* _READING TEXT_:
++++++++++
His side prevailed, and when he ran for the Legislative Assembly of Alberta in the province's inaugural provincial election, it was as a provincial Liberal. He defeated Conservative John F. Parish with the largest majority of any candidate in southern Alberta to win in the Cardston district. Historian L. G. Thomas attributes this margin to Woolf's having "the Mormon vote in [his] pocket".

In the 1909 election, he was re-elected by a reduced margin over Conservative Levi Harker.

During 1910's Alberta and Great Waterways Railway scandal, Woolf was loyal to Premier Alexander Cameron Rutherford. He was rumoured to be Rutherford's choice to succeed Public Works Minister William Henry Cushing, whose resignation had precipitated the scandal, but Rutherford's government collapsed before he appointed any successor. When Arthur Sifton replaced Rutherford as premier, Woolf supported the new premier, even though his approach to the Alberta and Great Waterways question was contrary to Rutherford's old policies, which Woolf had then supported.
++++++++++
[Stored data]

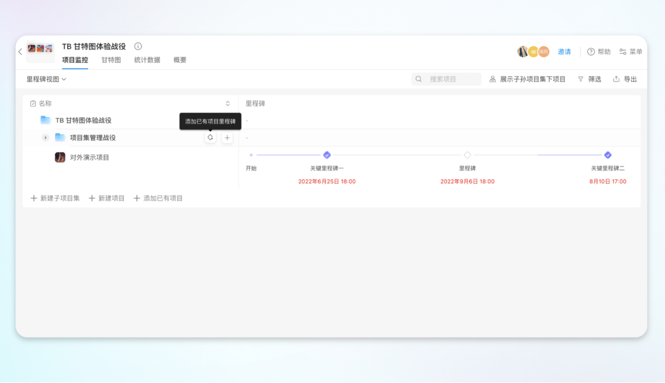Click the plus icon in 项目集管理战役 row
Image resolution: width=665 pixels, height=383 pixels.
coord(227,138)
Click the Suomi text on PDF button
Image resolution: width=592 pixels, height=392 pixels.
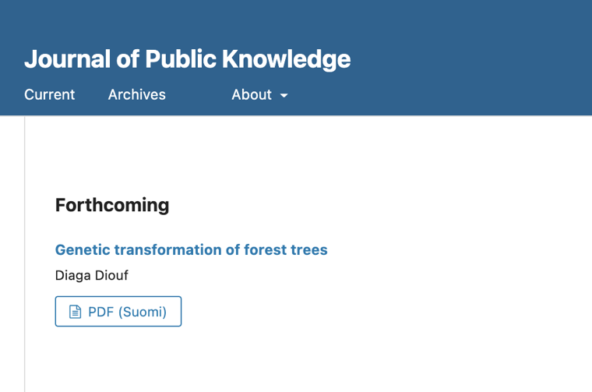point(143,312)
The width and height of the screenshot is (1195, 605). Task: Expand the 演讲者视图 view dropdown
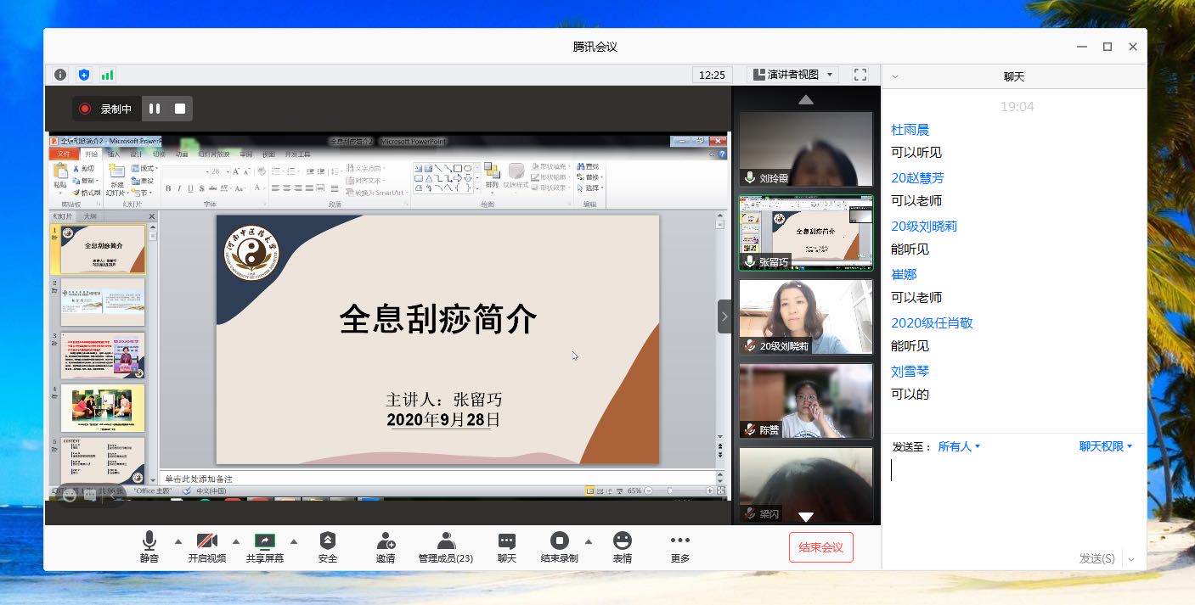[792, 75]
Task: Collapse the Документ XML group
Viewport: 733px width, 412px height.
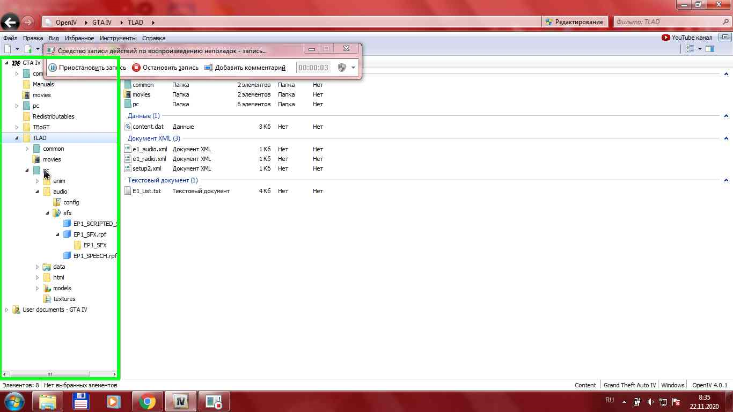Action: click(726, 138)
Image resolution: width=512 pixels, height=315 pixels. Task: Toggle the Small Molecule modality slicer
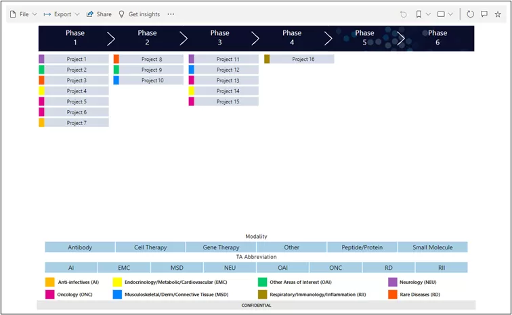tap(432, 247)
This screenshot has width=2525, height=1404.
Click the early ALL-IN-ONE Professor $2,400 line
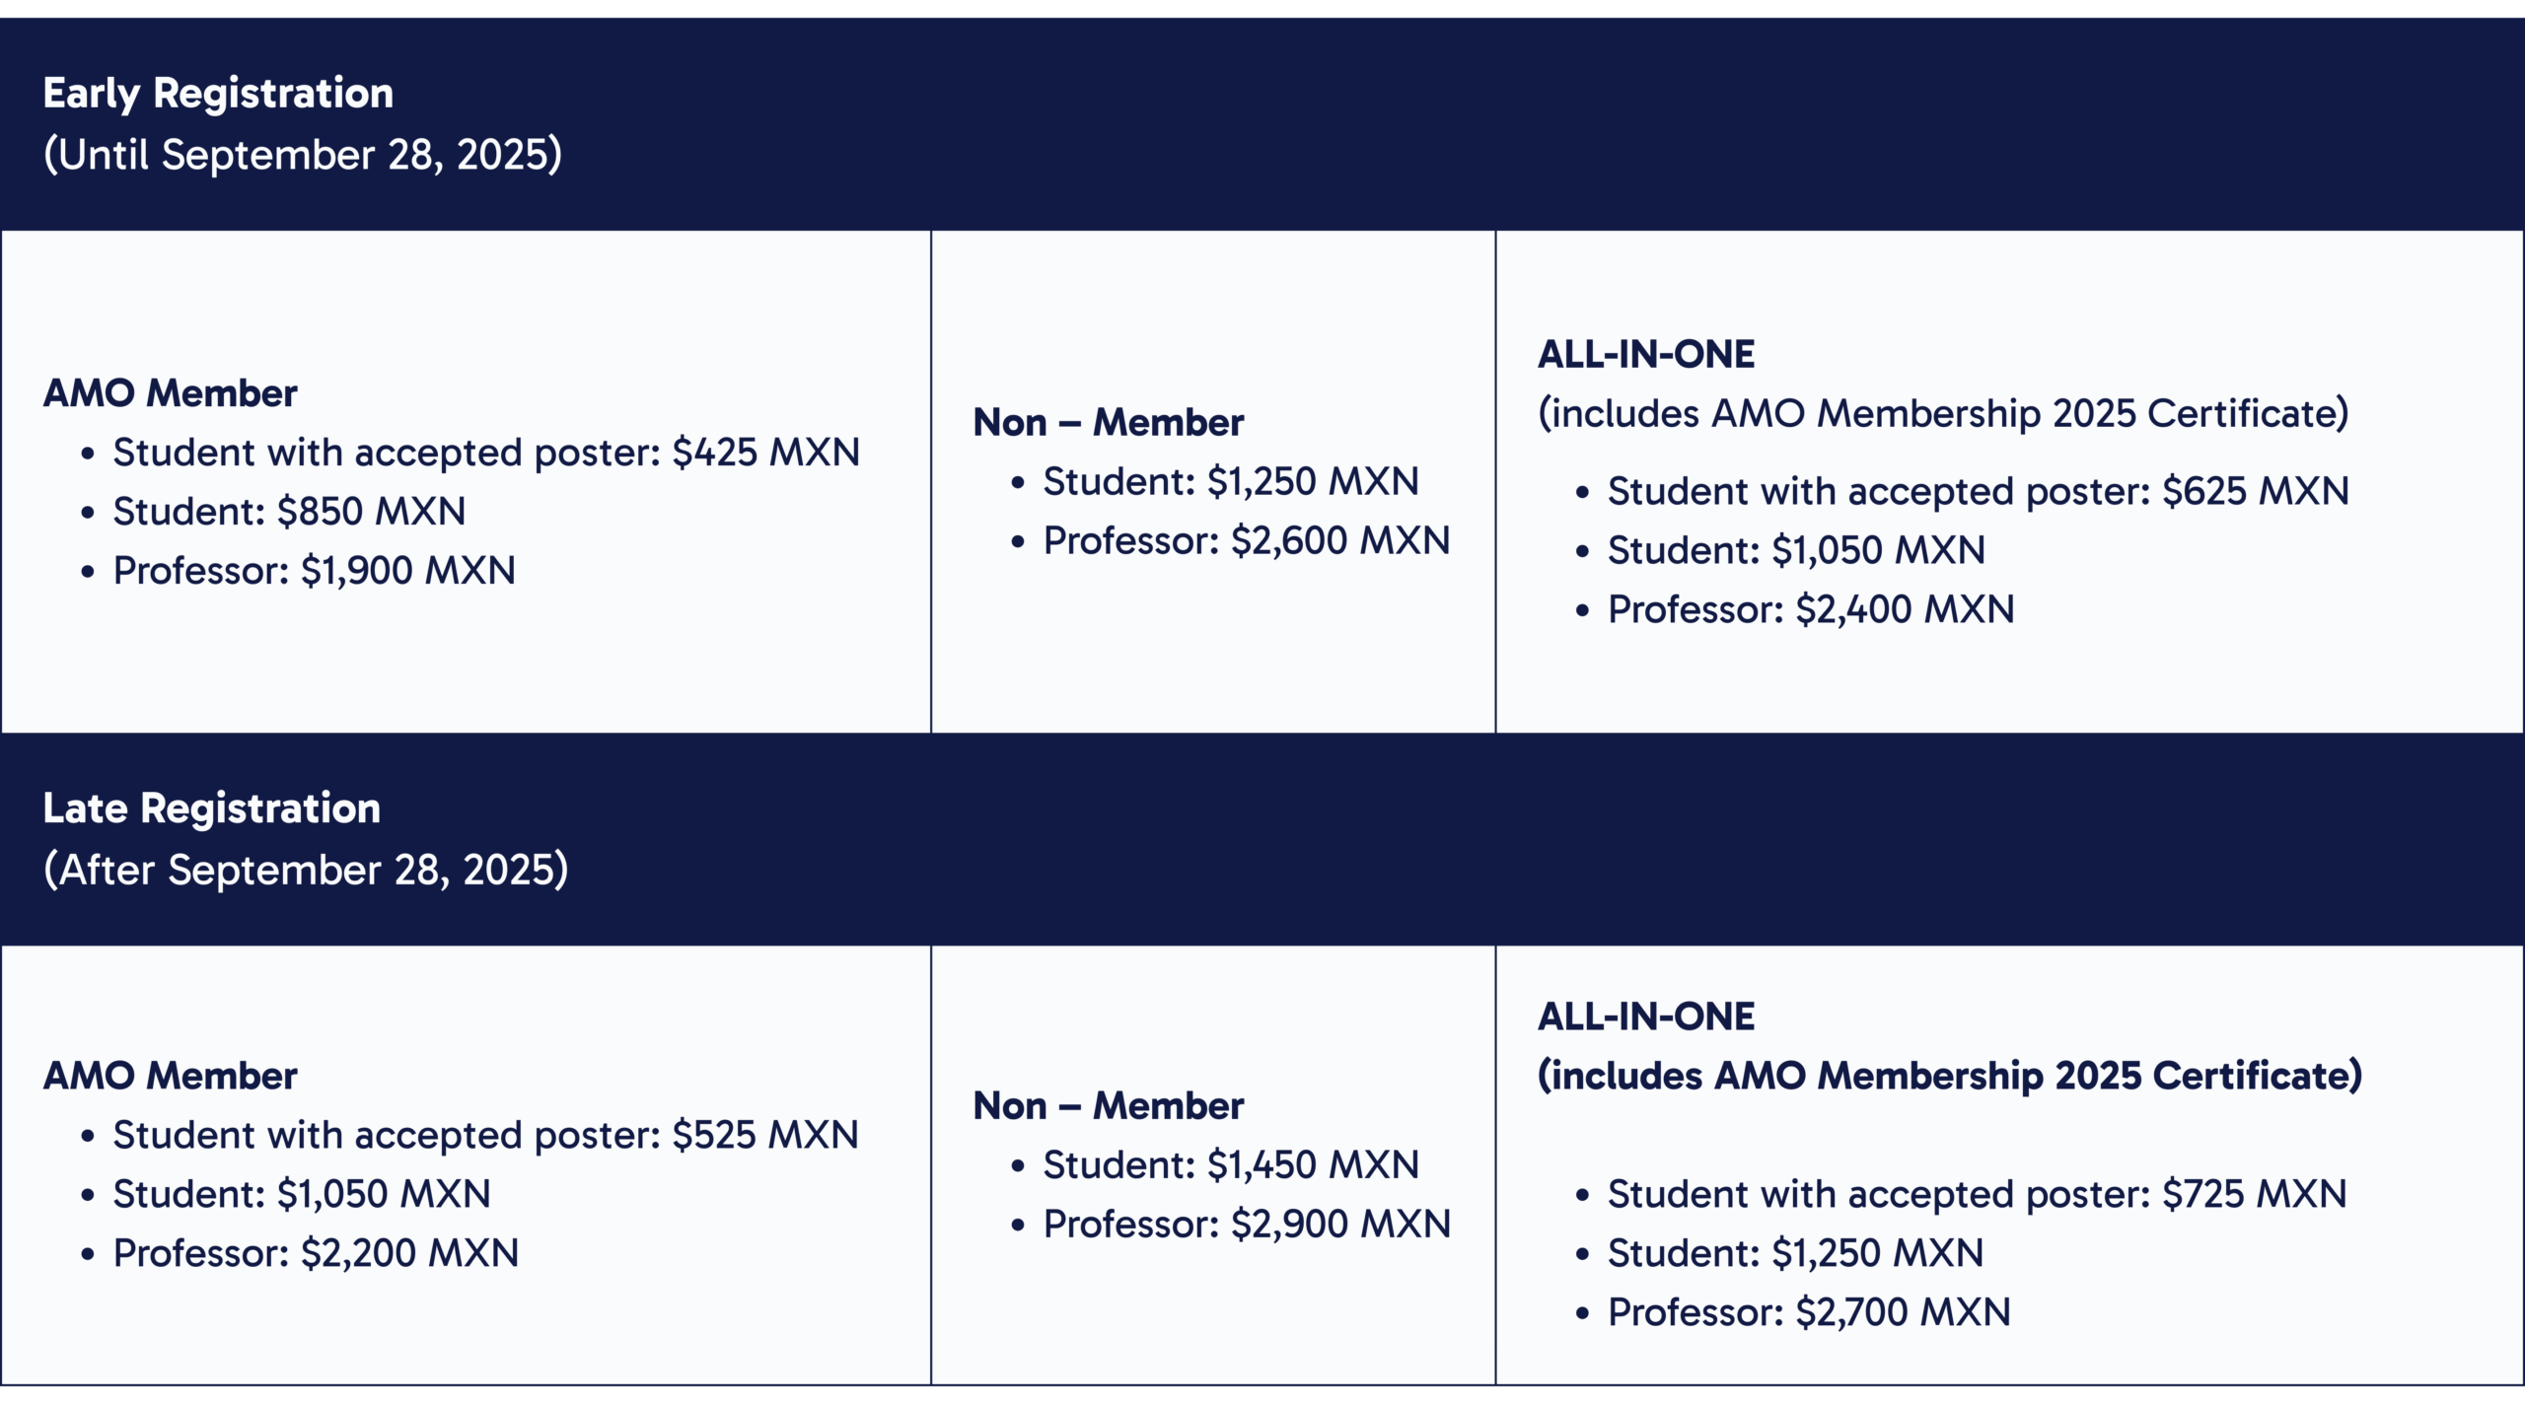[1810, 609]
++++++++++
* _ASSIGNMENT_:
What comes next in the passage on Woolf's career in Alberta politics? Write the continuation, starting right after its final sentence.

* _ANSWER_:
In 1910, Woolf bought a house in Salt Lake City in preparation for a return to Utah. His son believed that this was due to the activities of a Protestant minister in Cardston who was investigating and bringing violations of Canada's anti-polygamy laws to the attention of authorities . Beginning in late 1911, he was absent from the legislature, and in 1912 he resigned and returned permanently to the United States. The ensuing by-election returned his brother, Martin Woolf, as his replacement.

== Later life ==
On his return to Utah, Woolf engaged in real estate trading. In 1922, he became, in partnership with his son, the worldwide sales agent for Baldwin Headphones, which had recently gone into receivership. When the company was returned to its original owners following the settlement of its debts, the Woolfs sold the radio products of the British Amplion Corporation. The Bell Telephone Company sued them for patent infringement; William Layne Woolf recalls that he and his father were surprised to discover that Amplion had stolen Bell's designs. They subsequently founded Recordgraph Recording Corp.

Woolf divorced Quina and married for a third time, to Faith Young, with whom he retired to Los Angeles after selling his share of Recordgraph to his son. Several years later, they moved to Spokane, where Faith's daughters were, before returning to Salt Lake City in 1948 where they lived in an apartment in William's house. Woolf died February 22, 1950, of a heart attack.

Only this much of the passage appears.